= ABOUT THIS TASK =
Return, word for word, only the lines from the one containing "Task: Click the" through the last line of the entries.
Segment Open
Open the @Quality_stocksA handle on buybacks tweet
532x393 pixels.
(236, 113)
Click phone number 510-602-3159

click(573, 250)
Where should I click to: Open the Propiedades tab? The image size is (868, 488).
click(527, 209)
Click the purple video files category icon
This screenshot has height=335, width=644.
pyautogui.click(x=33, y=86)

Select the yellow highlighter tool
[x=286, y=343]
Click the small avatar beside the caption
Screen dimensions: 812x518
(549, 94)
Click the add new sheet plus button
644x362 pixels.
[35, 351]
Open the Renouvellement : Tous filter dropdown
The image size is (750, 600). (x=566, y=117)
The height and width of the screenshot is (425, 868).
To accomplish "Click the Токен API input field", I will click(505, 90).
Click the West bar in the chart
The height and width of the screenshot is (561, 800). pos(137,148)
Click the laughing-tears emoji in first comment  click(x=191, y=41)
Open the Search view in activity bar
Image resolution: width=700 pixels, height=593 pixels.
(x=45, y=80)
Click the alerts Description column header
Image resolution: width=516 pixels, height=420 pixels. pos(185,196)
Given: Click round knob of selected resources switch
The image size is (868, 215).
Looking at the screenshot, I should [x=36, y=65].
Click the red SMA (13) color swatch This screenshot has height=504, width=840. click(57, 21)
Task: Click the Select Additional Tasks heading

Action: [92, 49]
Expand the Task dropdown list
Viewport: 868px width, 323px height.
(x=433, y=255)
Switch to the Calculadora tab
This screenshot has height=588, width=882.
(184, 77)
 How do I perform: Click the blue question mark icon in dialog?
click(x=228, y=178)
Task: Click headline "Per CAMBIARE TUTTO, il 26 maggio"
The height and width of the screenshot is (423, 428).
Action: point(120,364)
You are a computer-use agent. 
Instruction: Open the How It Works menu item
Segment Closed
= ANSWER BOX =
Task: Click the Select Additional Tasks heading

Action: [92, 49]
Expand the Task dropdown list
Viewport: 868px width, 323px height.
(x=433, y=255)
Switch to the Calculadora tab
This screenshot has height=588, width=882.
(184, 77)
 How do I perform: Click the blue question mark icon in dialog?
click(x=228, y=178)
Task: Click headline "Per CAMBIARE TUTTO, il 26 maggio"
The height and width of the screenshot is (423, 428).
Action: point(120,364)
You are a computer-use agent. 
Instruction: Open the How It Works menu item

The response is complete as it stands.